— Travail à faire —
**1)** Indiquez si chacune des affirmations (a), (b) et (c) concorde avec la transcription d'audience. Répondez par oui ou par non et citez les mots exacts de la transcription qui tranchent la question.
(a) Akofodji affirme avoir vu Tégbénou pour la première fois lors de cette audience.
(b) Selon Tégbénou, il s'est rendu seul à Vèdoko.
(c) Akofodji déclare que son salon est en cuir marron.
**2)** Reprenez la transcription d'audience là où elle s'arrête et poursuivez-la.

— Texte fourni —
Grégoire Akofodji : « Jamais je n’ai connu Tégbénou … »

La rédaction 27 décembre 2018

Vous aviez reçu à votre domicile Mr Tégbénou en compagnie du régisseur de la prison civile d’alors. Est-ce que c’est une information vérifiée ?
C’est une fausse information. Je n’ai jamais rencontré Tégbénou. Je viens de le voir ici à cette cour, à cette audience pour la première fois. Je ne l’ai jamais connu avant que la crise n’éclate. Je ne l’ai pas connu après éclatement de la crise. C’est la première fois que je vois Mr Tégbénou qui dit m’avoir rendu visite et avoir échangé avec moi à mon domicile. Je voulais vous faire remarquer, Mr le président qu’il y a eu deux sessions sur l’affaire Icc et jamais je n’ai entendu mon nom cité au cours de ces sessions de la cour d’assises. C’est un nouveau fait que Mr Tégbénou avance et je remarque qu’en plus d’être nouveau il n’y a pas un début de vérité dans cette affaire. Si je ne vous avoue pas que je suis choqué, qu’on ait pu fabriquer des faits, je mentirai. Jamais je n’ai connu Mr Tégbénou et je ne sais pas d’où il est allé rechercher ce fait fabriqué. Merci Mr le président.

Mr Emile Tégbénou, prenez la parole. Vous avez suivi l’intervention de Grégoire Akofodji ? Vous étiez allé le voir en compagnie de qui ?
Mr le président c’est le régisseur si je me rappelle bien. Il s’appelle Gbègan. Il était là. Je dormais quand Gbègan m’a envoyé un papier. Dans le temps on m’avait trimbalé alors que j’étais malade. J’étais allé le voir dans son bureau.

Vous êtes allé dans le bureau de qui ?
Du régisseur Gbègan. C’était un agent qu’il avait envoyé me cherché. Gbègan avait refusé de m’envoyer seul et il avait décidé de m’accompagner avec deux de ses gendarmes à Vèdoko.

Mr Grégoire Akofodji votre maison est dans quel quartier ?
A Vèdoko exactement

Tégbénou, c’est au bord de la voie ?
Oui on a pris la voie d’Etoile Rouge et en dépassant j’ai vu qu’on allait à Vèdoko. On n’était pas encore arrivé au niveau de cica Toyota quand on a pris une Von. Nous sommes arrivés dans une maison où il y a des sièges rouges au vin. Il était là avec le général Sèwadé.

Le siège est de rouge au vin. C’est son salon ?
Oui c’est son salon bien sûr.

Mr Akofodji votre siège est de quelle couleur ?
Mon salon est en cuir marron

C’est ça que vous avez aujourd’hui ?
Tégbénou : Mr le président j’ai bien vu. C’est en cuir.

C’est une maison à étage ?
Non c’est en bas que nous étions.

La maison est à étage ?
Non quand le véhicule s’est arrêté on m’a dit de descendre.

C’est au bord du goudron ou du pavé ou de la voie ferme ?
On a pris par une voie pavée.

C’est au bord du pavé ?
Oui

Mr Grégoire Akofodji, votre maison est au bord du goudron ou du pavé ?

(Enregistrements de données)
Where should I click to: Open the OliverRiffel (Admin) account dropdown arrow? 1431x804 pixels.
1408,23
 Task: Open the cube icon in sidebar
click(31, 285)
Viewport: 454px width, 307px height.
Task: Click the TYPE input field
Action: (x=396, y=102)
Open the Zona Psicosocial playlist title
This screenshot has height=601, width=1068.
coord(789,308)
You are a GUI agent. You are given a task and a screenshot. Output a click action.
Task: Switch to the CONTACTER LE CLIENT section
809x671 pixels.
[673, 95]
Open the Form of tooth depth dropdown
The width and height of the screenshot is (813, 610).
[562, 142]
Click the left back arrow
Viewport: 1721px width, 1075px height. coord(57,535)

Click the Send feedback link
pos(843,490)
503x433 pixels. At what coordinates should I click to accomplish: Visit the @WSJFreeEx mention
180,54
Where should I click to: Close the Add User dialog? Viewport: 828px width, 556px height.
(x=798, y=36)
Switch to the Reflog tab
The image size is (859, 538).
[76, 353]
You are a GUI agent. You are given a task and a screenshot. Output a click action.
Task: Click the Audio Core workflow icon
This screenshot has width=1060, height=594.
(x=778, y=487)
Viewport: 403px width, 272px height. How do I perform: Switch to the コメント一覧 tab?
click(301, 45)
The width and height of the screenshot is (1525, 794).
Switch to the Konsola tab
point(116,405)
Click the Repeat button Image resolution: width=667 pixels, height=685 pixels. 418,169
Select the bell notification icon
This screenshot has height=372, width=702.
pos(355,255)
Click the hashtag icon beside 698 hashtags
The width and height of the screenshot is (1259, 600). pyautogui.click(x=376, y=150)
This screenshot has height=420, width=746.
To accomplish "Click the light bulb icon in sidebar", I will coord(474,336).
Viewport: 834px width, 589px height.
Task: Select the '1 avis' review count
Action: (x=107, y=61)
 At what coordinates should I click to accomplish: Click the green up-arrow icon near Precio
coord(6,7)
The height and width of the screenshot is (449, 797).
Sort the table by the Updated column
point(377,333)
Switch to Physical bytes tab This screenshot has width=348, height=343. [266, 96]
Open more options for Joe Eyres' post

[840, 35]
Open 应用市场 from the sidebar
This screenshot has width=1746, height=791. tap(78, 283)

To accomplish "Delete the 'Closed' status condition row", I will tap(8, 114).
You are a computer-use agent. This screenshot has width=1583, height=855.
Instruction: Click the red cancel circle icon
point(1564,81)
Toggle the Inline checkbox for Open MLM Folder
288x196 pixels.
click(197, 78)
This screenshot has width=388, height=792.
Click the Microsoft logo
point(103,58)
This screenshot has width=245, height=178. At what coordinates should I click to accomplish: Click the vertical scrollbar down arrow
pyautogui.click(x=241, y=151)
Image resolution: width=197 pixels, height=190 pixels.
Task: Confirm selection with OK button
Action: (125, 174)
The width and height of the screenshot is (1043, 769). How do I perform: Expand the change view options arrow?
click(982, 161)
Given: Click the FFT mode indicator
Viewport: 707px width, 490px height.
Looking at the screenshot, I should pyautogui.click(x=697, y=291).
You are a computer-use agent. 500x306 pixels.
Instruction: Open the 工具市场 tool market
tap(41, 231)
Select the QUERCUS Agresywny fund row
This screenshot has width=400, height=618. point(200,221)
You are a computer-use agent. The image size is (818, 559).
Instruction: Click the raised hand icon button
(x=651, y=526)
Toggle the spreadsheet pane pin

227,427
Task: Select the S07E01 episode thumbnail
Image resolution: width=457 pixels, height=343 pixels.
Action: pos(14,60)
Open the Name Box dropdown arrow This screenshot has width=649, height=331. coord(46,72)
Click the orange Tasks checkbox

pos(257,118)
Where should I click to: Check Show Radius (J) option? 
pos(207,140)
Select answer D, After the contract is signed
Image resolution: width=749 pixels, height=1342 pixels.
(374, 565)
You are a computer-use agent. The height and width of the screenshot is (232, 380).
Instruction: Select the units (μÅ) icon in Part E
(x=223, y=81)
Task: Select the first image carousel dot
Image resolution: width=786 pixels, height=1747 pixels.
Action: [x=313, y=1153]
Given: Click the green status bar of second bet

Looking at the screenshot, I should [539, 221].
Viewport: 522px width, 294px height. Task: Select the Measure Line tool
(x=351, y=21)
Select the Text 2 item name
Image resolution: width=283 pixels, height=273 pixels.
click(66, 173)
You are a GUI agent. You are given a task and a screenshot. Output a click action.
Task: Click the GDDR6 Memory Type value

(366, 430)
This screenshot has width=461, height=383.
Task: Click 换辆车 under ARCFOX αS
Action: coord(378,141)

— Résultats attendus —
**1)**
(a) Oui : « Je viens de le voir ici à cette cour, à cette audience pour la première fois. »
(b) Non : « Gbègan avait refusé de m’envoyer seul et il avait décidé de m’accompagner avec deux de ses gendarmes à Vèdoko. »
(c) Oui : « Mon salon est en cuir marron »

**2)**
C’est au bord d’une voie pavé. Mais encore une fois, la voie est plane.

Mr Tégbénou ?
Le régisseur était descendu et m’a accompagné. Les autres gendarmes étaient au dehors. C’est ainsi qu’il a commencé par crier sur le régisseur disant « je t’ai dit de m’envoyer la personne et tu l’as suivi ». Et le régisseur a dit non qu’il ne peut pas lui envoyer quelqu’un sans s’assurer du retour. S’il y a évasion, il ne saura pas auprès de qui s’informer. C’est ce qu’il a dit le jour-là. Il a dit que c’est lui le ministre de la justice. J’étais debout tranquille. Je ne savais même pas de quoi il s’agissait. Donc quand ils ont fini leur discussion, il a dit au régisseur de l’attendre au dehors. Le régisseur est sorti et attendait à la porte. C’est ainsi qu’il m’avait demandé si on me posait la question afin de savoir si je connais le Président de la République d’alors qu’est-ce que j’allais dire. Il m’avait demandé d’abord si le connais. Je lui ai répondu non. Il dit que c’est lui qui est le ministre de la justice. Si ça arrivait qu’on me le demande qu’est-ce que j’allais dire. C’est la question qu’il m’a posée.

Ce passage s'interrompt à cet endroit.